─── GIVEN TEXT ───
Black chest ring after 1000 jumps. Note the shiny side on the right.



Chest ring with the threading slot towards the upper MLW and a type 17 chest strap.

The last option to consider regarding chest rings is the use of padding under the rings. Not many manufacturers offer it, but it is nevertheless possible.



Chest ring with the threading slot towards the type 8 chest strap. The additional tape keeps the padding secured under the ring.

Chest strap

As we mentioned already, there are two chest strap widths to choose from. Regarding strength, there is no real difference, since the weakest point is the friction adapter, which is rated at 500 lbs independently of the width. Type 17 is less bulky and has less drag, which some swoopers would care about. It is also true that these same swoopers, the ones that can notice the difference, would completely remove their chest strap after opening and stow it away (while using a belly band to secure themselves). So this is also a moot point. At the end, this is one of these options that are completely a matter a personal taste.


Another option regarding chest straps is their length. Most manufacturers have a standard length, which is typically around 19" (48cm). Normally this can be extended at no cost. Long chest straps allow the jumper to open up their harness and therefore their canopy, for increased efficiency. With a long chest strap it is also possible to lean forward during landing for a more active canopy piloting position. Regardless the length of your chest strap, if you are going to loosen it as much as you can, you should pay attention to its termination. Type 8 chest straps have a folded end that acts as a stopper and prevents the chest strap from being accidentally unthreaded. Type 17 terminations are sometimes not that effective, depending on how it was done.



Termination of a type 8 chest strap. The tip has 4 layers to make it stiffer and the tab prevents the strap from being accidentally removed.




Terminations of type 17 chest straps. The top picture has an extra tape, that creates a tab. The bottom picture has a stiffener at the tip. Note how fuzzy they are, specially the one on top. That's the effect of rubber instead of the normal elastic bands.

Lastly, some manufacturers offer wide webbing loops in the chest strap to stow it. That replaces the default elastic bands, that tend to stretch over time loosing effectiveness, and can also get lost. This option is more common on type 17 chest straps than on type 8. Whatever you choose (elastic band or webbing loop) avoid rubber bands anywhere in contact with webbing. Rubber bands are fairly abrasive. As a result they will weaken your webbing and make it look fuzzier.

Handles

The next decision point coming down the harness affects the cutaway and reserve handles. The most common combination is a pillow for the right side (cutaway), and a metal ring for the reserve ripcord. But there are variations.


Pillow handles are popular among freeflyers, because they are less snag prone than other options. Many of them use pillows for both the cutaway and reserve handles. The obvious downside, is that they make grabbing and pulling them more complicated. A pillow requires your whole hand to grab it. On top of that, it has a similar texture to your jumpsuit fabric, so if you are not looking and you have a loose suit you can grab part of your jumpsuit by mistake. To make them easier to grab, some manufacturers make sure they have a harder core. Others make them extra fat. And others sew an extra layer of a less slippery material. You can also embroider pillows for extra "flashiness", which is not possible with other types of handles.
─── RAW DATA ───
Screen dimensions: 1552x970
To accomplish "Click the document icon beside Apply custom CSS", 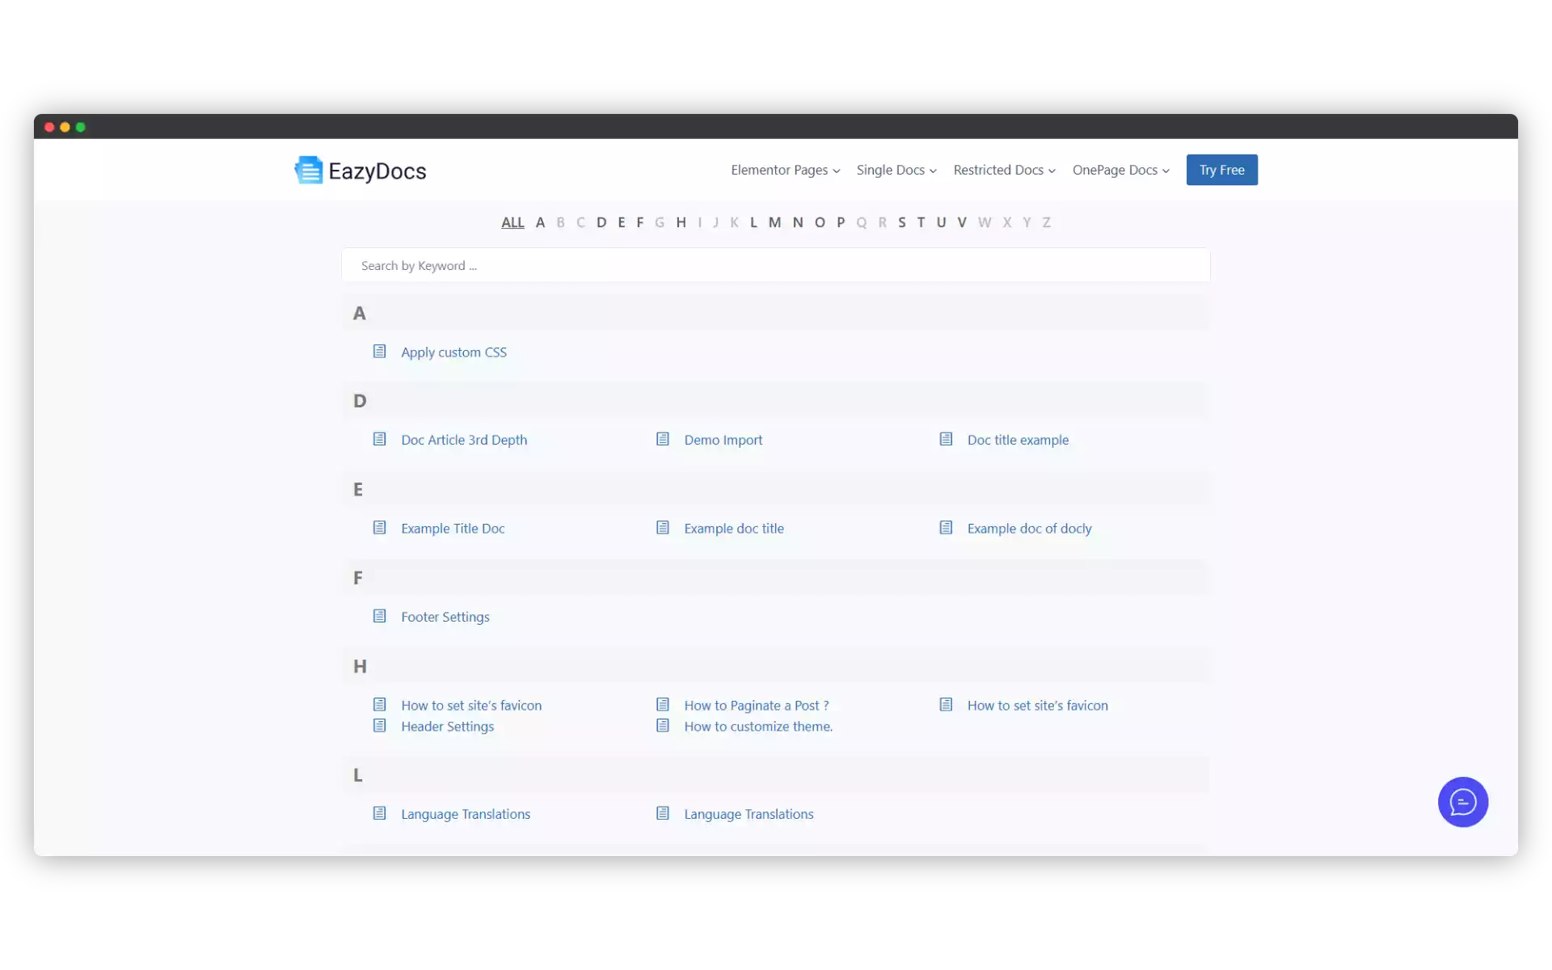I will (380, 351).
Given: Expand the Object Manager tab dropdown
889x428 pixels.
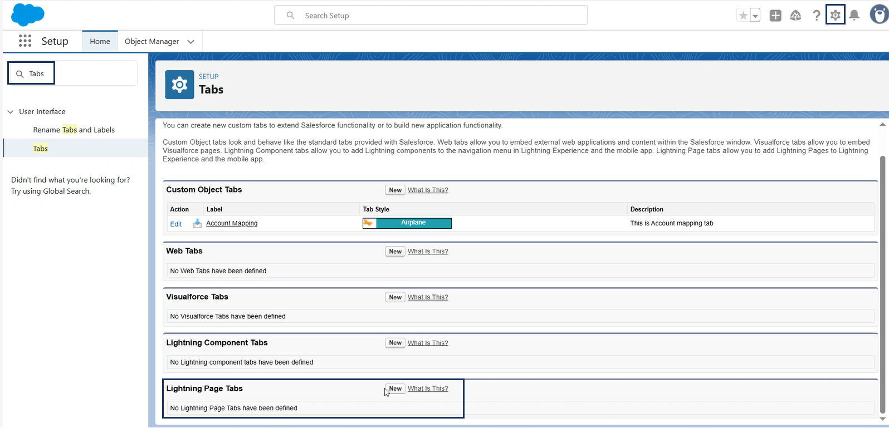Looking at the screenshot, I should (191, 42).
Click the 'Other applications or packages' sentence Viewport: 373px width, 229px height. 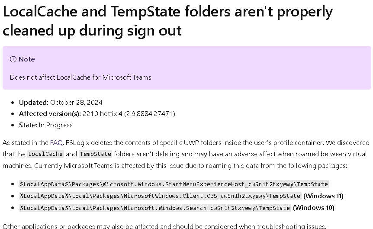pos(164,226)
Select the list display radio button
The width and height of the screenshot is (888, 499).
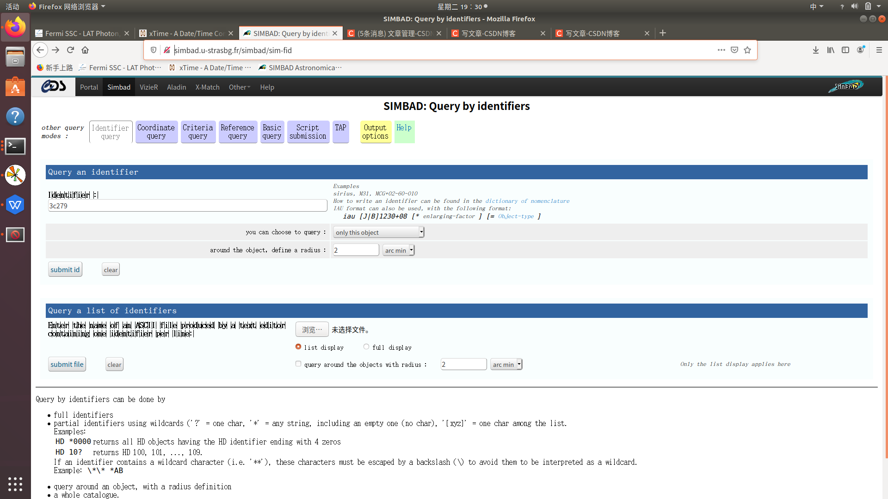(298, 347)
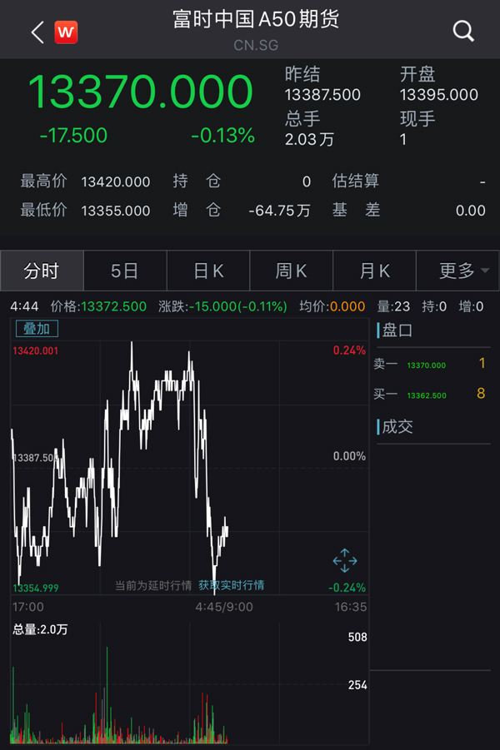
───
→ **WHAT YOU WILL DO**
Update the harness text from "Black chest ring" down to "is nevertheless possible.", putting "cushioning" wherever "padding" appears, and give that stretch back.

→ **IN RESPONSE**
Black chest ring after 1000 jumps. Note the shiny side on the right.



Chest ring with the threading slot towards the upper MLW and a type 17 chest strap.

The last option to consider regarding chest rings is the use of cushioning under the rings. Not many manufacturers offer it, but it is nevertheless possible.